> [Data records]
########################################

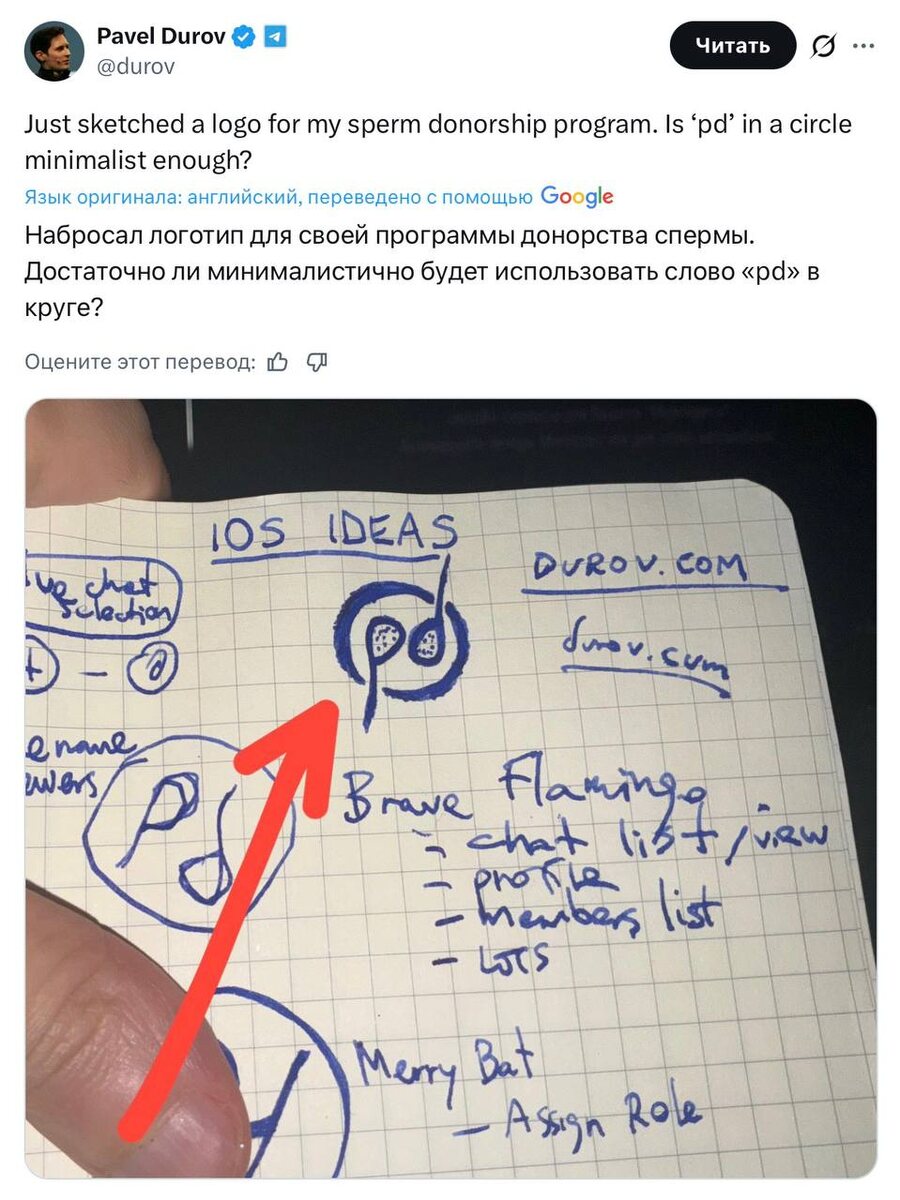
Task: Rate the translation with thumbs up
Action: click(x=278, y=362)
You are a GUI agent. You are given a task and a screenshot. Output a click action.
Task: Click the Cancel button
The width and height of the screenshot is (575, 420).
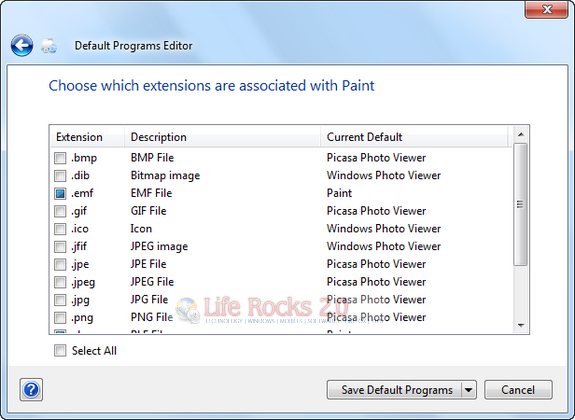(x=518, y=390)
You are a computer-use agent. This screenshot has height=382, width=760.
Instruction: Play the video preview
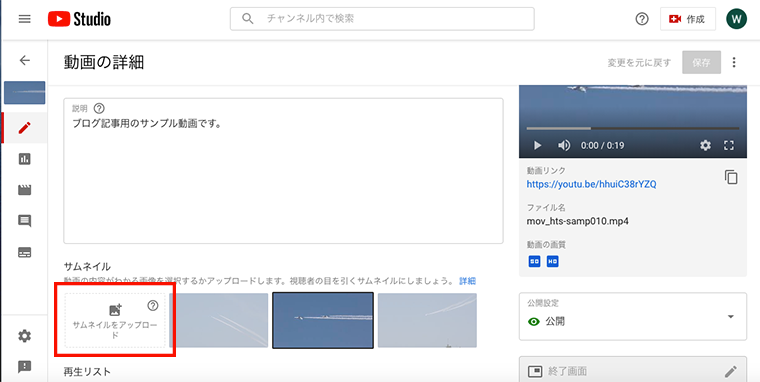(537, 145)
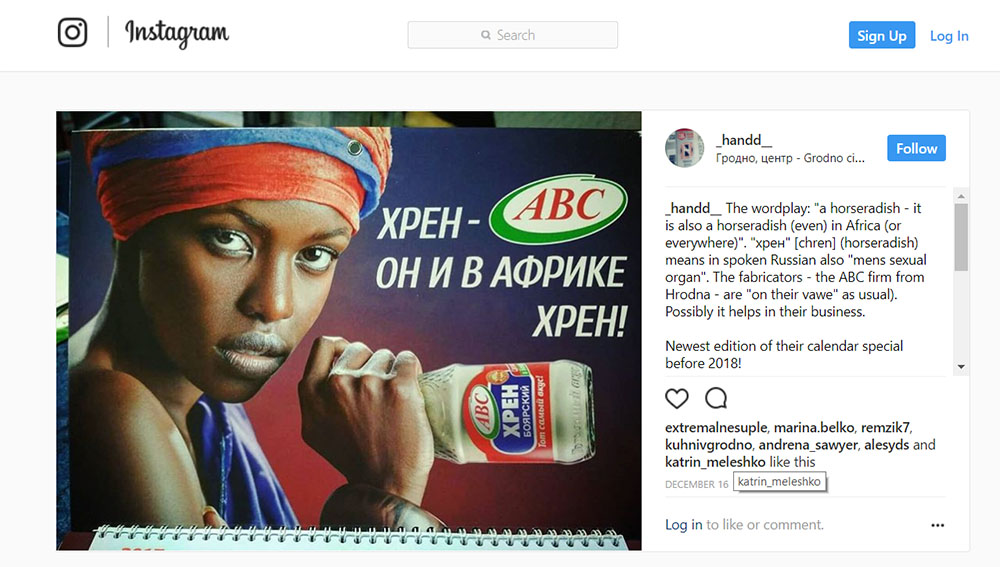Click the caption scrollbar up arrow
The height and width of the screenshot is (567, 1000).
coord(961,196)
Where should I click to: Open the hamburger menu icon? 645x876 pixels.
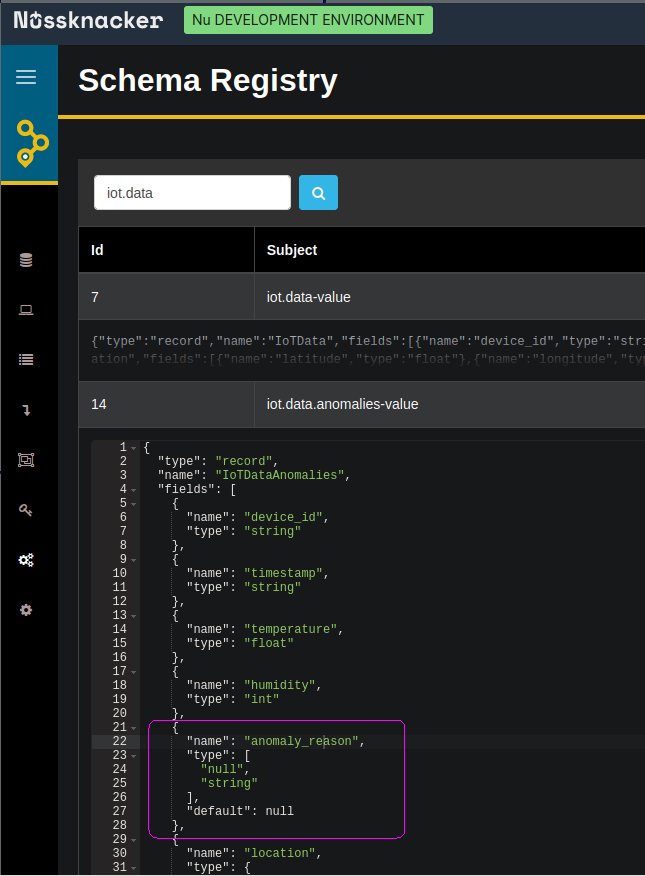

########################################

> [About this exercise]
Could you find every line in the records above that contains the word "agent" and copy it?

> [Answer section]
You are a GUI agent. You are given a task and a screenshot. Output a click action.
You are a computer-use agent. This screenshot has height=382, width=760.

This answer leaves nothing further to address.